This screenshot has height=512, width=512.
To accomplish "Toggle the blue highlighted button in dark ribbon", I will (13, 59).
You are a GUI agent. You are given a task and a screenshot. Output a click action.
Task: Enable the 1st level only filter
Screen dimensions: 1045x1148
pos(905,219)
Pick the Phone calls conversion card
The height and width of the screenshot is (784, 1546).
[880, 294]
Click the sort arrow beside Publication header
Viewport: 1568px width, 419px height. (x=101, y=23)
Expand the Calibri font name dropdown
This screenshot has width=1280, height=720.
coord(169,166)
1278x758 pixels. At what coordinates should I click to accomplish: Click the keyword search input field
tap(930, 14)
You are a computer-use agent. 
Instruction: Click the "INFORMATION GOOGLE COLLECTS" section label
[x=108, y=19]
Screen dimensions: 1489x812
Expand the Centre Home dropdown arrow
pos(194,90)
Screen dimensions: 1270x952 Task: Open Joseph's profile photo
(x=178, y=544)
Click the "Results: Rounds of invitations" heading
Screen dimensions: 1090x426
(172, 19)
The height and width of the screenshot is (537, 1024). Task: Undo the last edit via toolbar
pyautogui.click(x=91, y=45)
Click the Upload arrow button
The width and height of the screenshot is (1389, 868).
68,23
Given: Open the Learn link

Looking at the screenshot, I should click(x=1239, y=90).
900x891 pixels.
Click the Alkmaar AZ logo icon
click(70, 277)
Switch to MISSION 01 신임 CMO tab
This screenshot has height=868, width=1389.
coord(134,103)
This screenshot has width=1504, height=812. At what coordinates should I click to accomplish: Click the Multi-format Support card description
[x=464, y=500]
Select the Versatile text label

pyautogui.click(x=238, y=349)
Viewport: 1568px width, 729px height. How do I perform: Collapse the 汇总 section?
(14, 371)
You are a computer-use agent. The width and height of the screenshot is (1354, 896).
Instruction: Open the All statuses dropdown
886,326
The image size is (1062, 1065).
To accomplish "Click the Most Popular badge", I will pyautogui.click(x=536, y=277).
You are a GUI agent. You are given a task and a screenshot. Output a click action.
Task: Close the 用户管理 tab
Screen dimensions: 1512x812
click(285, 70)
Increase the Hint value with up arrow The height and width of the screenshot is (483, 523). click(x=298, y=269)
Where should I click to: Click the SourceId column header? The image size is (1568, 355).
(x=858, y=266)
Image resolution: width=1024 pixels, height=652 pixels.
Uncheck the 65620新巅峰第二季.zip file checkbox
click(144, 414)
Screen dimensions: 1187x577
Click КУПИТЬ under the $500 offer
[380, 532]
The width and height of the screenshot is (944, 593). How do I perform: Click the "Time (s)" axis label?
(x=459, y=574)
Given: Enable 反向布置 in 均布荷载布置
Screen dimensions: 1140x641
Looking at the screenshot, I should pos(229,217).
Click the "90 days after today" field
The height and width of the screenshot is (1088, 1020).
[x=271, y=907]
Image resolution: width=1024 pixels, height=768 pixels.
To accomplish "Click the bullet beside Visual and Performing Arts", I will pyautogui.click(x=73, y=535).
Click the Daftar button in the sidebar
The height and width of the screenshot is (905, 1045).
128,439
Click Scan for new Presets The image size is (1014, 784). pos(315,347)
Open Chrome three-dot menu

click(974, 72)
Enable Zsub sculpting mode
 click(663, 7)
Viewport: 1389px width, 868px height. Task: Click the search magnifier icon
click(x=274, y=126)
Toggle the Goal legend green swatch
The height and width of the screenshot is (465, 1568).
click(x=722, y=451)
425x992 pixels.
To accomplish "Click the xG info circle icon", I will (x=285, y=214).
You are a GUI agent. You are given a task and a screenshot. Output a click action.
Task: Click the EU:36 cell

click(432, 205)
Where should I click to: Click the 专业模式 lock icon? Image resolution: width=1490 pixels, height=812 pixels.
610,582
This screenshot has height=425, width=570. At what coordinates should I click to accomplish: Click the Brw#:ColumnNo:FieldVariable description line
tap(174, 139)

Problem
Put every line above into a numbered list, skipping the blank ones.

Answer to this task
1. This screenshot has height=512, width=512.
2. To accomplish "Toggle the blue highlighted button in dark ribbon", I will (13, 59).
3. You are a GUI agent. You are given a task and a screenshot. Output a click action.
4. Task: Enable the 1st level only filter
5. Screen dimensions: 1045x1148
6. pos(905,219)
7. Pick the Phone calls conversion card
8. The height and width of the screenshot is (784, 1546).
9. [880, 294]
10. Click the sort arrow beside Publication header
11. Viewport: 1568px width, 419px height. (x=101, y=23)
12. Expand the Calibri font name dropdown
13. This screenshot has width=1280, height=720.
14. coord(169,166)
15. 1278x758 pixels. At what coordinates should I click to accomplish: Click the keyword search input field
16. tap(930, 14)
17. You are a computer-use agent. 
18. Instruction: Click the "INFORMATION GOOGLE COLLECTS" section label
19. [x=108, y=19]
20. Screen dimensions: 1489x812
21. Expand the Centre Home dropdown arrow
22. pos(194,90)
23. Screen dimensions: 1270x952 Task: Open Joseph's profile photo
24. (x=178, y=544)
25. Click the "Results: Rounds of invitations" heading
26. Screen dimensions: 1090x426
27. (172, 19)
28. The height and width of the screenshot is (537, 1024). Task: Undo the last edit via toolbar
29. pyautogui.click(x=91, y=45)
30. Click the Upload arrow button
31. The width and height of the screenshot is (1389, 868).
32. 68,23
33. Given: Open the Learn link
34. Looking at the screenshot, I should click(x=1239, y=90).
35. 900x891 pixels.
36. Click the Alkmaar AZ logo icon
37. click(70, 277)
38. Switch to MISSION 01 신임 CMO tab
39. This screenshot has height=868, width=1389.
40. coord(134,103)
41. This screenshot has width=1504, height=812. At what coordinates should I click to accomplish: Click the Multi-format Support card description
42. [x=464, y=500]
43. Select the Versatile text label
44. pyautogui.click(x=238, y=349)
45. Viewport: 1568px width, 729px height. How do I perform: Collapse the 汇总 section?
46. (14, 371)
47. You are a computer-use agent. The width and height of the screenshot is (1354, 896).
48. Instruction: Open the All statuses dropdown
49. 886,326
50. The image size is (1062, 1065).
51. To accomplish "Click the Most Popular badge", I will pyautogui.click(x=536, y=277).
52. You are a GUI agent. You are given a task and a screenshot. Output a click action.
53. Task: Close the 用户管理 tab
54. Screen dimensions: 1512x812
55. click(285, 70)
56. Increase the Hint value with up arrow The height and width of the screenshot is (483, 523). click(x=298, y=269)
57. Where should I click to: Click the SourceId column header? The image size is (1568, 355).
58. (x=858, y=266)
59. Image resolution: width=1024 pixels, height=652 pixels.
60. Uncheck the 65620新巅峰第二季.zip file checkbox
61. click(144, 414)
62. Screen dimensions: 1187x577
63. Click КУПИТЬ under the $500 offer
64. [380, 532]
65. The width and height of the screenshot is (944, 593). How do I perform: Click the "Time (s)" axis label?
66. (x=459, y=574)
67. Given: Enable 反向布置 in 均布荷载布置
68. Screen dimensions: 1140x641
69. Looking at the screenshot, I should pos(229,217).
70. Click the "90 days after today" field
71. The height and width of the screenshot is (1088, 1020).
72. [x=271, y=907]
73. Image resolution: width=1024 pixels, height=768 pixels.
74. To accomplish "Click the bullet beside Visual and Performing Arts", I will pyautogui.click(x=73, y=535).
75. Click the Daftar button in the sidebar
76. The height and width of the screenshot is (905, 1045).
77. 128,439
78. Click Scan for new Presets The image size is (1014, 784). pos(315,347)
79. Open Chrome three-dot menu
80. click(974, 72)
81. Enable Zsub sculpting mode
82.  click(663, 7)
83. Viewport: 1389px width, 868px height. Task: Click the search magnifier icon
84. click(x=274, y=126)
85. Toggle the Goal legend green swatch
86. The height and width of the screenshot is (465, 1568).
87. click(x=722, y=451)
88. 425x992 pixels.
89. To accomplish "Click the xG info circle icon", I will (x=285, y=214).
90. You are a GUI agent. You are given a task and a screenshot. Output a click action.
91. Task: Click the EU:36 cell
92. click(432, 205)
93. Where should I click to: Click the 专业模式 lock icon? Image resolution: width=1490 pixels, height=812 pixels.
94. 610,582
95. This screenshot has height=425, width=570. At what coordinates should I click to accomplish: Click the Brw#:ColumnNo:FieldVariable description line
96. tap(174, 139)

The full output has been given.